§ **GIVEN REQUEST**: Copy out every one of the following items word for word, with nothing changed.

+++ MATERIAL +++

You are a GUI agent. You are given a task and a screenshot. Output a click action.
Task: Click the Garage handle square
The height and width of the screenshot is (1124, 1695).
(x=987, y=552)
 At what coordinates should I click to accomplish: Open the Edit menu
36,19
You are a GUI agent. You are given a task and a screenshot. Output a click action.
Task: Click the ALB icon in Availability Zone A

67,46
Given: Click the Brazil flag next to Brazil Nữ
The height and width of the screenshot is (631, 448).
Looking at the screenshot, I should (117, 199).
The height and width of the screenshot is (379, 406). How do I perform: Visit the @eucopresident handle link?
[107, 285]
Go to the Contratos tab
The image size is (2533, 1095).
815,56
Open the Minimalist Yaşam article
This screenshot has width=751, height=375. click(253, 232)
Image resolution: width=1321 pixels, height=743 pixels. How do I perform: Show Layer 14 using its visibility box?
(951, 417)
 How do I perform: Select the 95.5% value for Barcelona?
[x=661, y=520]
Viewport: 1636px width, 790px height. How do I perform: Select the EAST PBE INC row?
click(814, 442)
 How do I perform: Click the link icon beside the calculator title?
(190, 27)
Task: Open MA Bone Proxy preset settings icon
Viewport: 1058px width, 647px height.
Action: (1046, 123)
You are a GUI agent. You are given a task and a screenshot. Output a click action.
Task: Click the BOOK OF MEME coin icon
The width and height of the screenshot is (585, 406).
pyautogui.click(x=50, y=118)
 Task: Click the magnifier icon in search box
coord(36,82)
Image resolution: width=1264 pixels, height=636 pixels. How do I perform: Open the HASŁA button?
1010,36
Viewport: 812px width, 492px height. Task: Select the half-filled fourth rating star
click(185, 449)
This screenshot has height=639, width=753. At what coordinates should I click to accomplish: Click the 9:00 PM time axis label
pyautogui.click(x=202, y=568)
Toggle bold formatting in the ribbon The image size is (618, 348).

+++

§ **REPLY**:
You are a GUI agent. You are given a task and a screenshot. Output a click action.
Task: Click the Garage handle square
The height and width of the screenshot is (1124, 1695).
(x=987, y=552)
 At what coordinates should I click to accomplish: Open the Edit menu
36,19
You are a GUI agent. You are given a task and a screenshot. Output a click action.
Task: Click the ALB icon in Availability Zone A

67,46
Given: Click the Brazil flag next to Brazil Nữ
The height and width of the screenshot is (631, 448).
Looking at the screenshot, I should (117, 199).
The height and width of the screenshot is (379, 406). How do I perform: Visit the @eucopresident handle link?
[107, 285]
Go to the Contratos tab
The image size is (2533, 1095).
815,56
Open the Minimalist Yaşam article
This screenshot has width=751, height=375. click(253, 232)
Image resolution: width=1321 pixels, height=743 pixels. How do I perform: Show Layer 14 using its visibility box?
(951, 417)
 How do I perform: Select the 95.5% value for Barcelona?
[x=661, y=520]
Viewport: 1636px width, 790px height. How do I perform: Select the EAST PBE INC row?
click(814, 442)
 How do I perform: Click the link icon beside the calculator title?
(190, 27)
Task: Open MA Bone Proxy preset settings icon
Viewport: 1058px width, 647px height.
Action: (1046, 123)
You are a GUI agent. You are given a task and a screenshot. Output a click action.
Task: Click the BOOK OF MEME coin icon
The width and height of the screenshot is (585, 406).
pyautogui.click(x=50, y=118)
 Task: Click the magnifier icon in search box
coord(36,82)
Image resolution: width=1264 pixels, height=636 pixels. How do I perform: Open the HASŁA button?
1010,36
Viewport: 812px width, 492px height. Task: Select the half-filled fourth rating star
click(185, 449)
This screenshot has height=639, width=753. At what coordinates should I click to accomplish: Click the 9:00 PM time axis label
pyautogui.click(x=202, y=568)
Toggle bold formatting in the ribbon The image size is (618, 348).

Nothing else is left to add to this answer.